◆ Cuplikan Halaman
Terjemahan Alquran selama ini terkesan kaku dan tidak berkembang sehingga kehadiran buku terjemahan puitis Alquran disambut baik.
Apalagi buku tersebut membedah terjemahan Alquran dengan pendekatan sastra Sunda yakni dangding dan pupujian yang hidup di tengah masyarakat Sunda.
Hal itu dikatakan Wakil Rektor I UIN Sunan Gunung Djati Bandung Rosihon Anwar saat bedah buku terjemahan puitis Alquran karya Jajang A Rohmana. Acara tersebut digelar di aula Kopertis Jabar dan Banten, Selasa 5 November 2019.
“Terjemahan Alquran dengan pendekatan puitis apalagi dengan sastra Sunda tidaklah mengapa,” ujarnya.
Hal itu berbeda apabila bacaan ayat-ayat Alquran dibawakan dengan sastra daerah seperti yang pernah dilakukan saat peringatan hari besar Islam di Istana Negara.
“Kalau buku karya Jajang A Rohmana ini sebatas terjemahan Alquran yang disajikan dengan gaya dangding dan pupujian,” katanya.
Penulis buku terjemahan puitis Alquran, Jajang A Rohaman menyatakan, ide awal penulisan buku itu muncul karena dia merasa sebagai orang kampung di daerah Subang.
“Setiap dini hari pukul 3.00 terdengar pupujian dari masjid dekat rumah. Misalnya, eling eling musliminm muslimat, dan seterusnya,” ucap dosen Ilmu Alquran dan Tafsir UIN Sunan Gunung Djati itu.

◆ Cuplikan Data
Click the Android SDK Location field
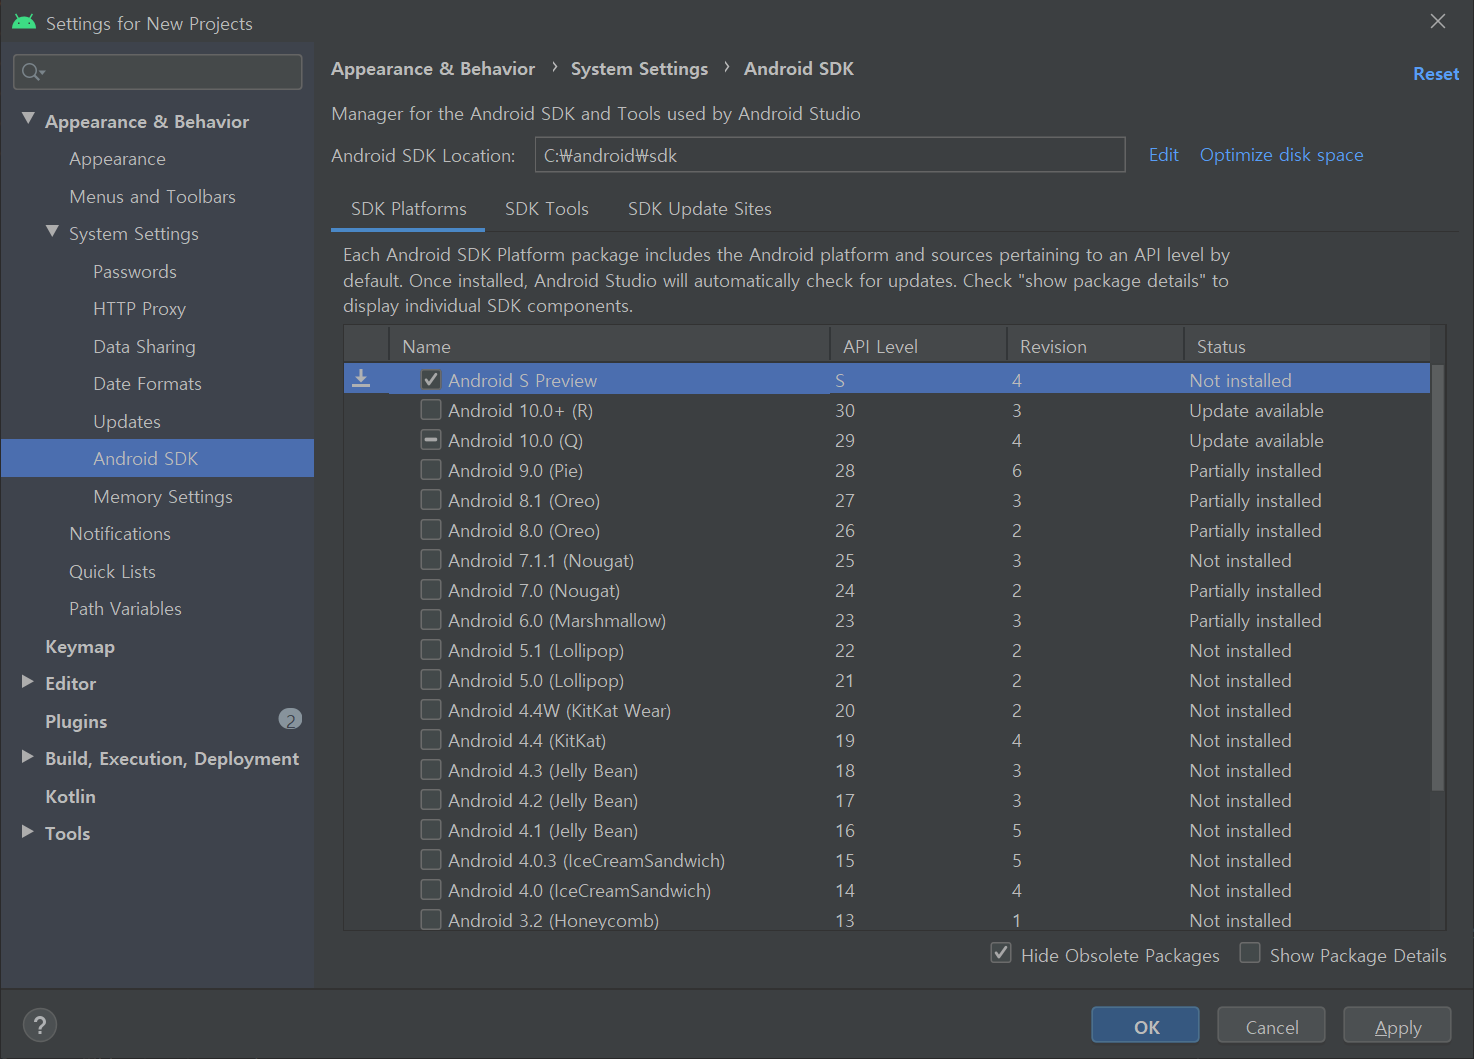Screen dimensions: 1474x1059 tap(829, 155)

◆ Bagian Latihan
1. Menurut berita tentang buku terjemahan puitis Alquran di atas, di mana dan kapan acara bedah buku itu diadakan?
2. Tulis semua nama wilayah (kota, kabupaten, atau provinsi) yang muncul dalam berita tentang buku terjemahan puitis Alquran di atas.
3. Teruskan berita tentang buku terjemahan puitis Alquran itu, dimulai setelah kalimat terakhirnya.

◆ Jawaban Akhir
1. Di aula Kopertis Jabar dan Banten, pada Selasa 5 November 2019.

2. Bandung, Jabar, Banten, Subang

3.
Dia mencontohkan dangding terjemahan surat Al Ashr yaitu, “Demi wanci. Satemena jalma aya Dina rugi. Anging nu ariman, anging nu saroleh nu silih wasiatan Dina jalan bebenaran. Silih wasiatan dina jalan kesabaran.”
“Sebenarnya, para pendahulu kita seperti pujangga dan budayawan Sunda seperti Wiranata Kusumah dan Hidayat Suryalaga sudah membuat dangding terjemahan Alquran dengan bahasa Sunda. Ibu Tini Kartini juga mengumpulkan ribuan pupujian yang ada di masyarakat,” katanya.
Jajang A Rohmana mengatakan, dangding merupakan puisi yang dinyanyikan dengan netrum yang sudah ditentukan.
“Seperti pupuh sinom dan kinanti. Tentu harus ada aturan dalam membuat dangding sebab tak boleh melenceng dari isi ayat Alquran,” ujarnya.***(Sarnapi)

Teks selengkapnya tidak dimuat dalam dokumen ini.